What this task involves: Using the entries below, restate word for word only the lines from the one with "Given: Open the From date calendar picker" to the final line, leaving the pictures out.

Given data:
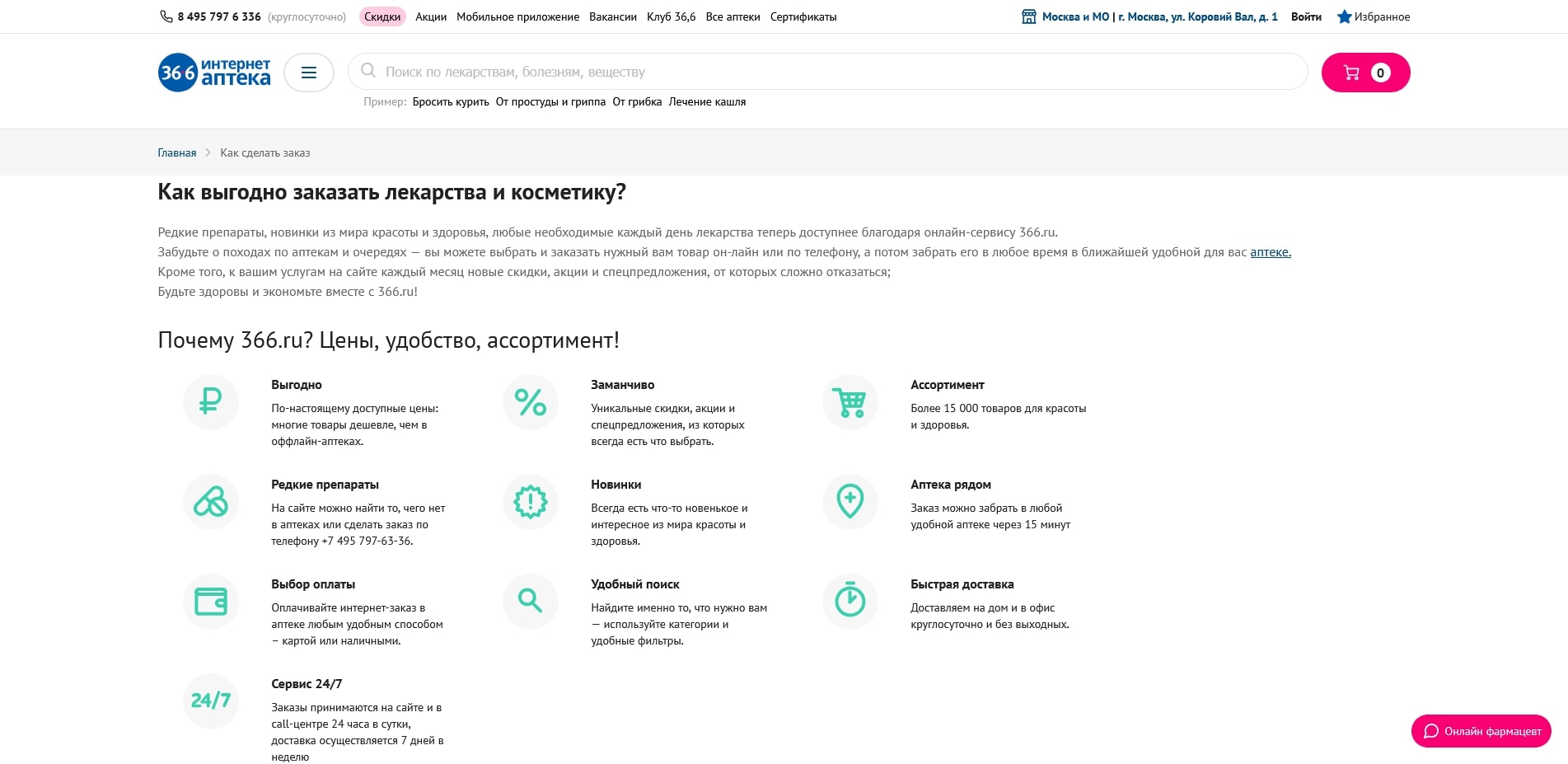The height and width of the screenshot is (764, 1568).
Task: Open the Акции menu item
Action: coord(431,16)
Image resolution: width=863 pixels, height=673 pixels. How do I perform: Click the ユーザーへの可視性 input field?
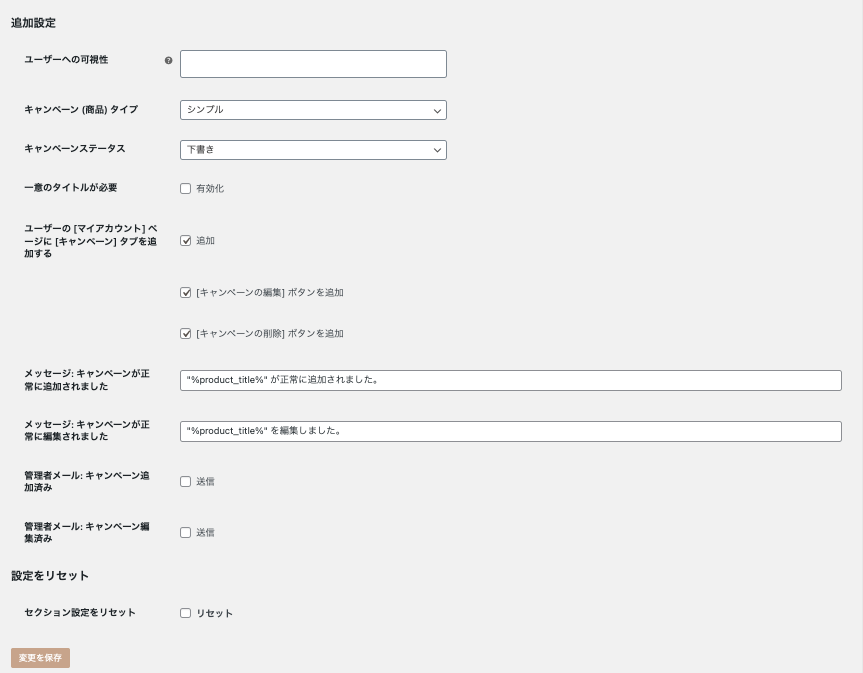pyautogui.click(x=313, y=64)
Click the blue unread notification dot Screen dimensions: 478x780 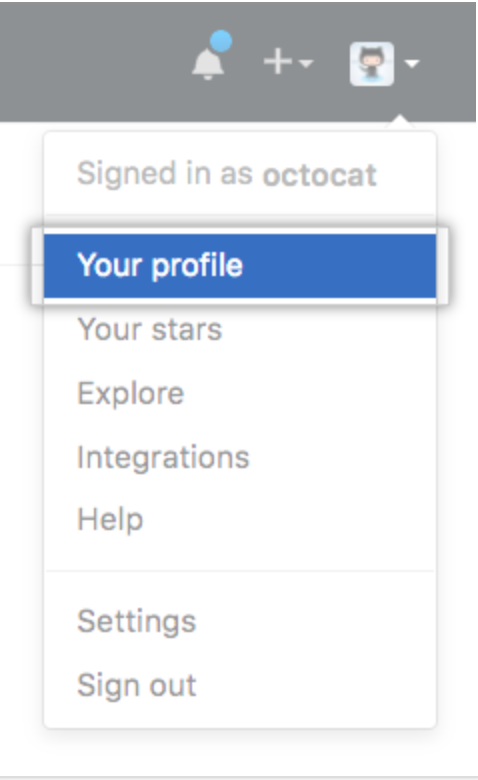(221, 41)
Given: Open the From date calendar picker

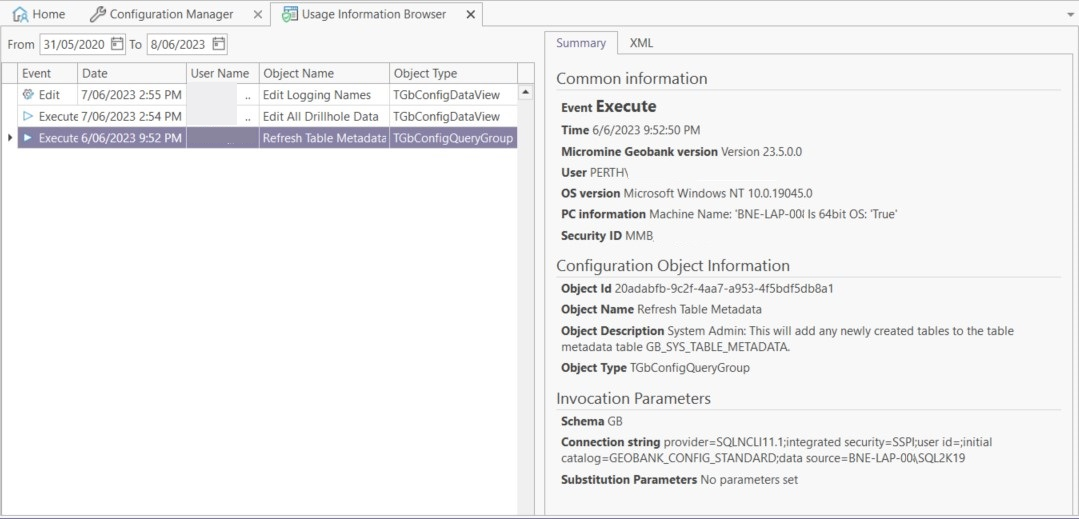Looking at the screenshot, I should tap(118, 44).
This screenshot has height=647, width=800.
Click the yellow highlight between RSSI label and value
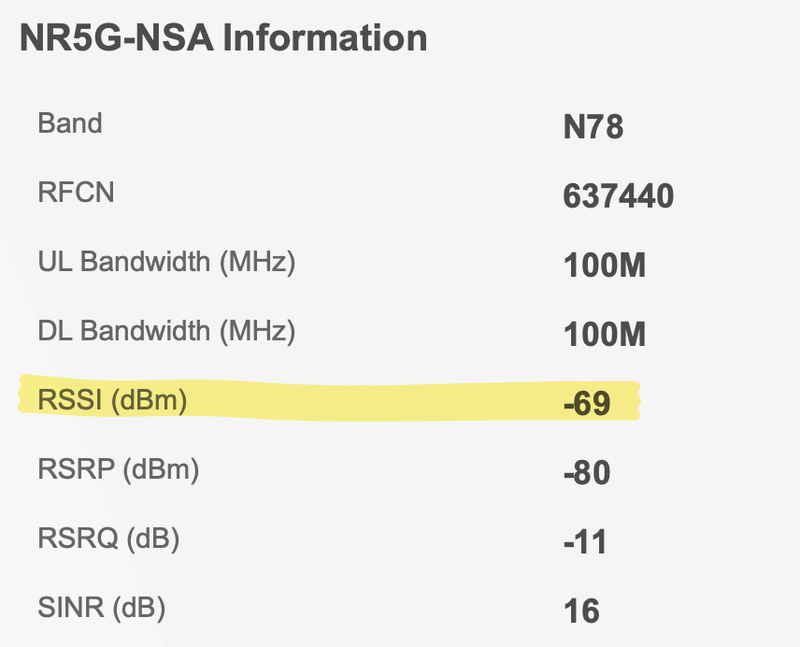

Finished exercise:
Given: Open the From date calendar picker

Looking at the screenshot, I should tap(118, 44).
This screenshot has height=647, width=800.
Click the yellow highlight between RSSI label and value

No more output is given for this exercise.